* EXERCISE *
Your output should be one number, which is how many lines in the material contain "computer".

* ENTRIES SUPPLIED *
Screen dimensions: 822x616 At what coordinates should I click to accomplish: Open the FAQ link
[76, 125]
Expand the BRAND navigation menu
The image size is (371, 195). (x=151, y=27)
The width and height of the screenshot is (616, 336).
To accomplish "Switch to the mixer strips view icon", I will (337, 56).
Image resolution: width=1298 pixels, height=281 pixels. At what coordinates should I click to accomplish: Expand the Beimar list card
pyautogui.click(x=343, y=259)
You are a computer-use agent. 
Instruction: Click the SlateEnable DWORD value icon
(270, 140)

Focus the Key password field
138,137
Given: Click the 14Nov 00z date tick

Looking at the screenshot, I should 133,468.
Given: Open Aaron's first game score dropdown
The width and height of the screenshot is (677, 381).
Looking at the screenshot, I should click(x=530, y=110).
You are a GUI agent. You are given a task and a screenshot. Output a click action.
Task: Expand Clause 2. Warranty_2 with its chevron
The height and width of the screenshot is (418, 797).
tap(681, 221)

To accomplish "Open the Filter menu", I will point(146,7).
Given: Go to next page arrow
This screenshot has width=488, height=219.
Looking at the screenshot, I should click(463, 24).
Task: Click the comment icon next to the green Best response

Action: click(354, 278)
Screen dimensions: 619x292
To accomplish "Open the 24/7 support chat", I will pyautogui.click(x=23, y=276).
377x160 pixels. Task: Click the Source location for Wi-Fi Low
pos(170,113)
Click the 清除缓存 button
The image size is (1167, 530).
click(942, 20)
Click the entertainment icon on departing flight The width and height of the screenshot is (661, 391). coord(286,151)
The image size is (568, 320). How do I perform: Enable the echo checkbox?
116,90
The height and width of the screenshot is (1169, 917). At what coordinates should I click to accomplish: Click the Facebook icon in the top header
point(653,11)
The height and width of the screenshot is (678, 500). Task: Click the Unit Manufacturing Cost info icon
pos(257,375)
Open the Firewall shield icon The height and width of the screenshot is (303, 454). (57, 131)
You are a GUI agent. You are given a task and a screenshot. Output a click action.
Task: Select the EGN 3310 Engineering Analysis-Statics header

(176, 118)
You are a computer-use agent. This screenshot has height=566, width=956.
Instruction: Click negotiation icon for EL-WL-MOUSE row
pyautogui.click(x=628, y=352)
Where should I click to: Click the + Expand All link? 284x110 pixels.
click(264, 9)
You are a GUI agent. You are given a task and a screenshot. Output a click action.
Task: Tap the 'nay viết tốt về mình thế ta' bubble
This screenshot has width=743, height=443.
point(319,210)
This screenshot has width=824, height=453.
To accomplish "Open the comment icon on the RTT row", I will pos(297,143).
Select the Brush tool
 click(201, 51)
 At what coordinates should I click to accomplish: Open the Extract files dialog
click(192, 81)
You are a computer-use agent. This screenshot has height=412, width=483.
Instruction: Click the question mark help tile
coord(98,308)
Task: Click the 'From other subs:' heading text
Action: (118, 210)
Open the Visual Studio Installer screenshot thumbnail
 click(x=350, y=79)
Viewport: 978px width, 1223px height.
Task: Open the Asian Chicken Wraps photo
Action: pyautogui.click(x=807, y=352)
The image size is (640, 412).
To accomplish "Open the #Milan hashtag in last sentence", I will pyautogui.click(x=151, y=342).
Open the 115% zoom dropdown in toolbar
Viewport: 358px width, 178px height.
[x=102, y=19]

* SOLUTION *
3